» **Work instruction**:
Only the lines from the one that includes "Image resolution: width=1336" through the last line below belong in the reply, copied exactly and without pictures.
Recorded data: Begin
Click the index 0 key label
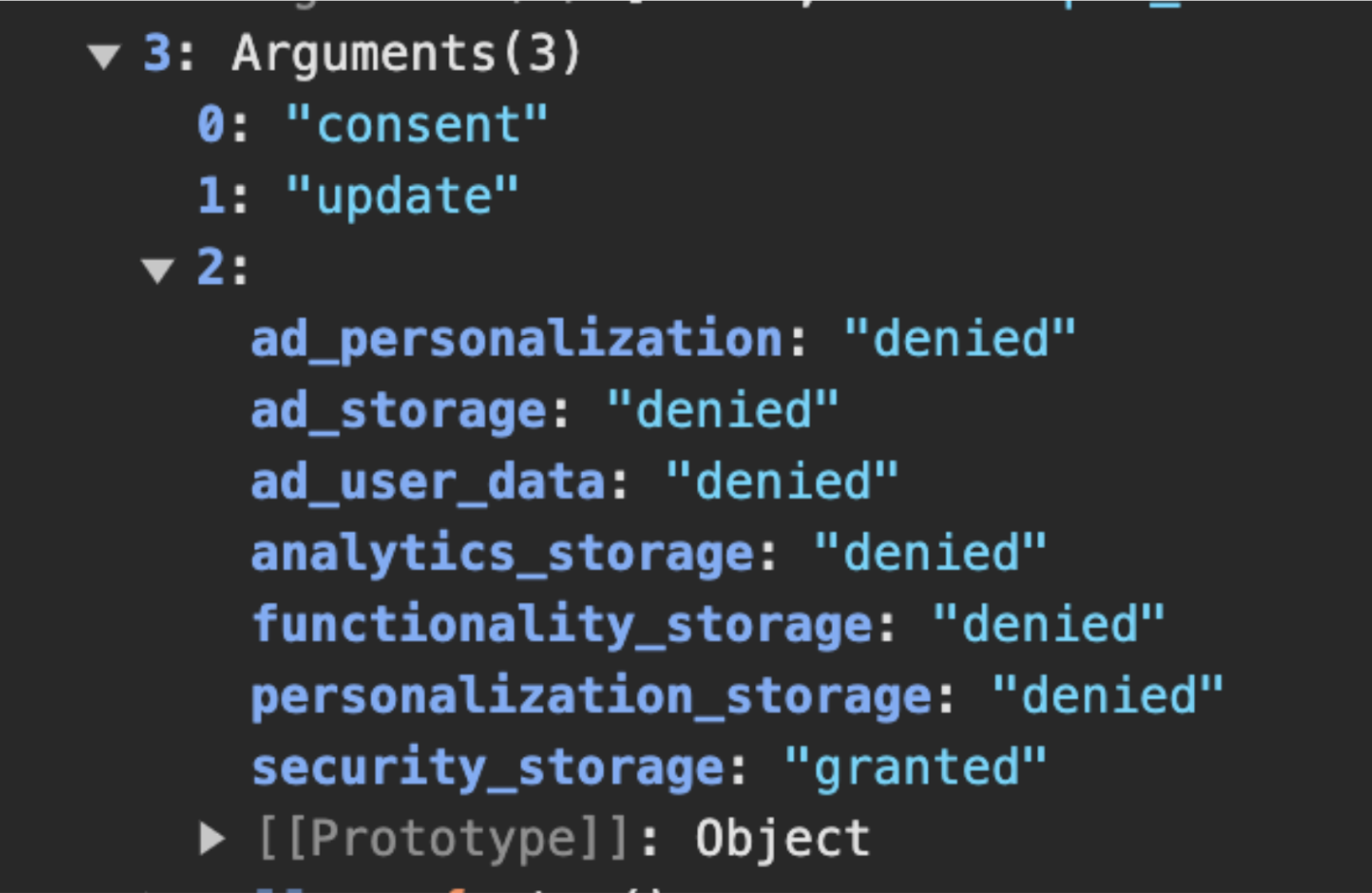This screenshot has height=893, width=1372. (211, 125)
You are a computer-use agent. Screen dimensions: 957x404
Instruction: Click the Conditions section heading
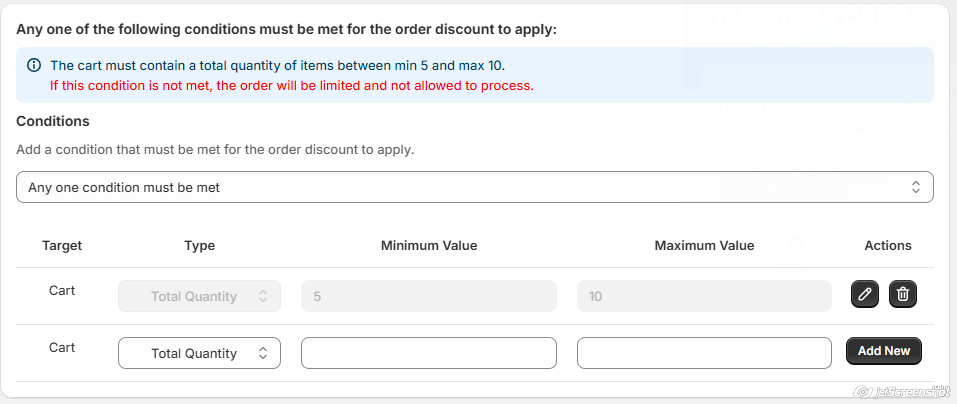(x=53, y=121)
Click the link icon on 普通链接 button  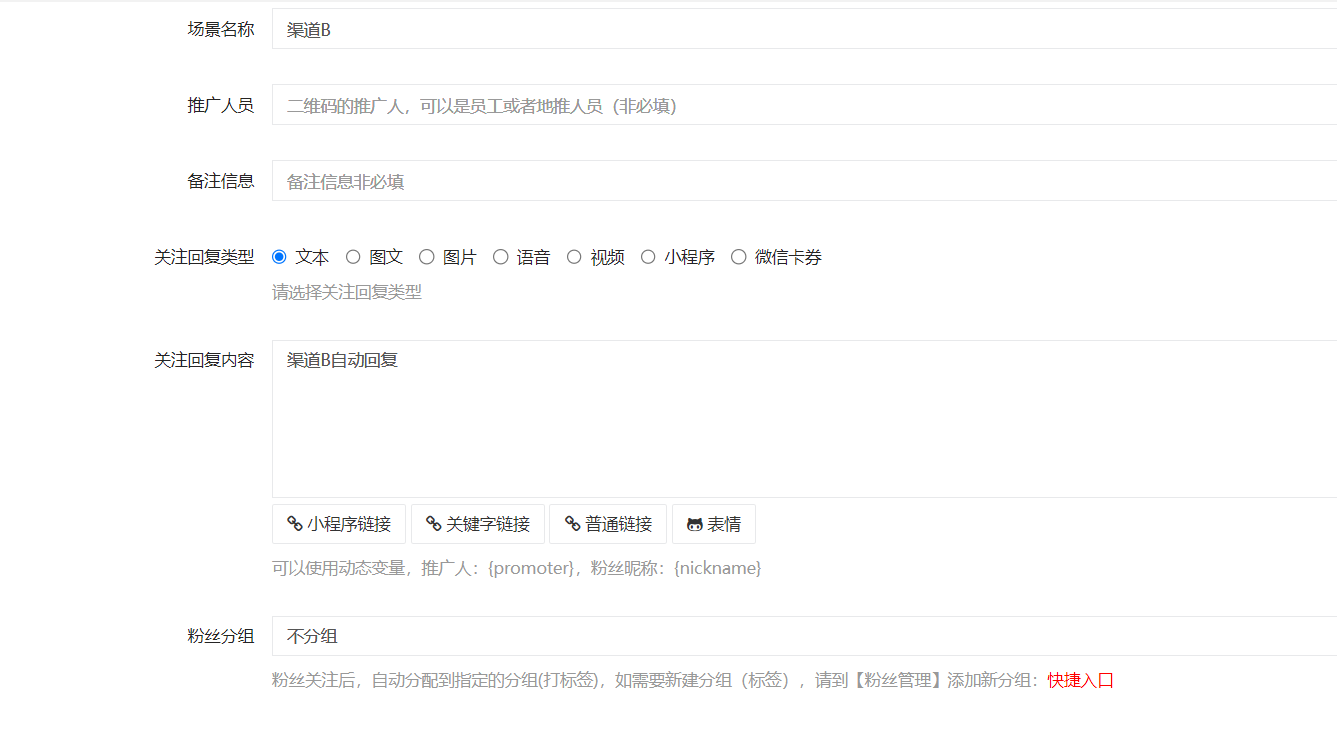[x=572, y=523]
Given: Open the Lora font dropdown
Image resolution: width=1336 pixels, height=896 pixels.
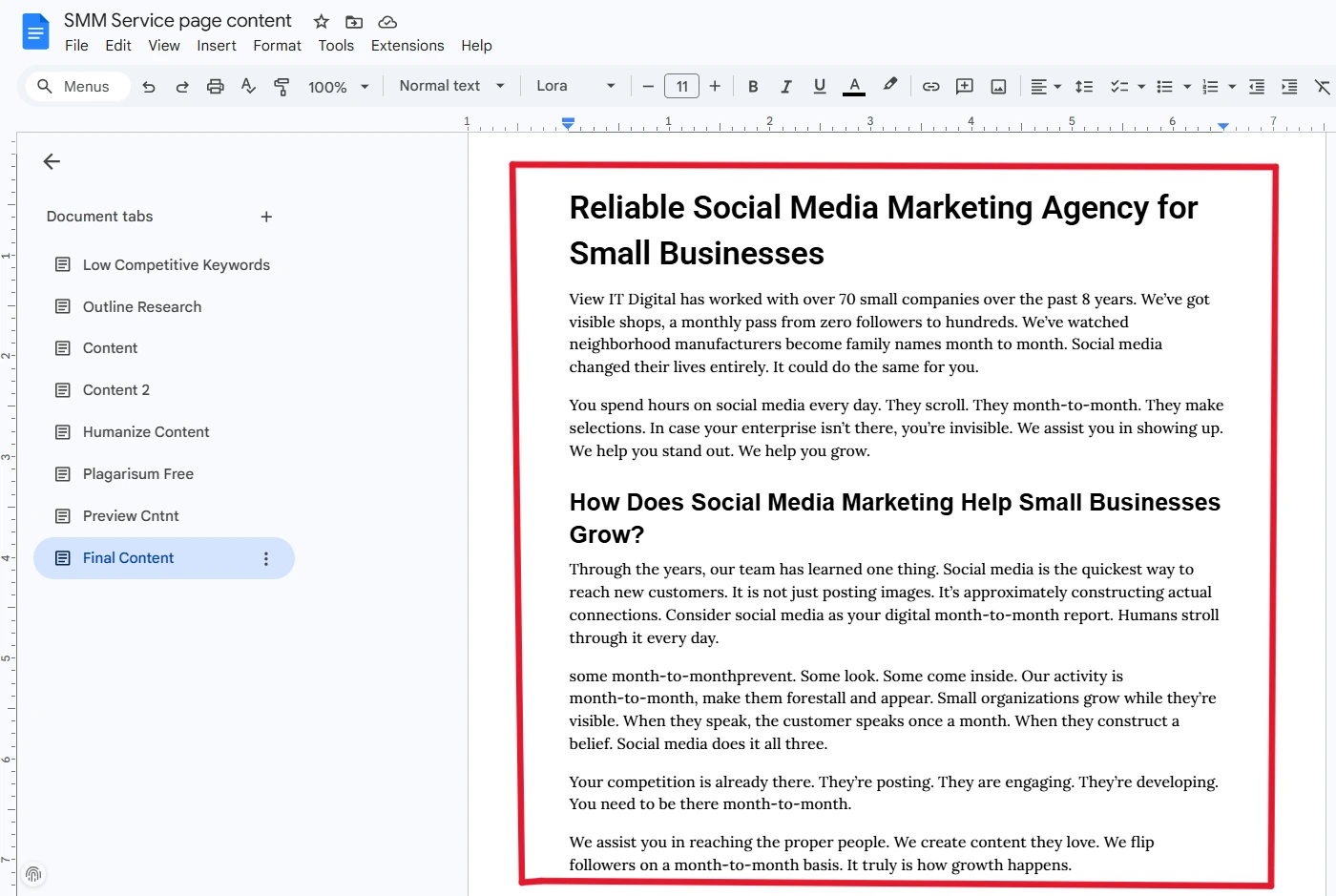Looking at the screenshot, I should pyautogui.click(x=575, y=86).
Recorded data: End
» **Answer space**:
Image resolution: width=1336 pixels, height=896 pixels.
Looking at the screenshot, I should pyautogui.click(x=575, y=86).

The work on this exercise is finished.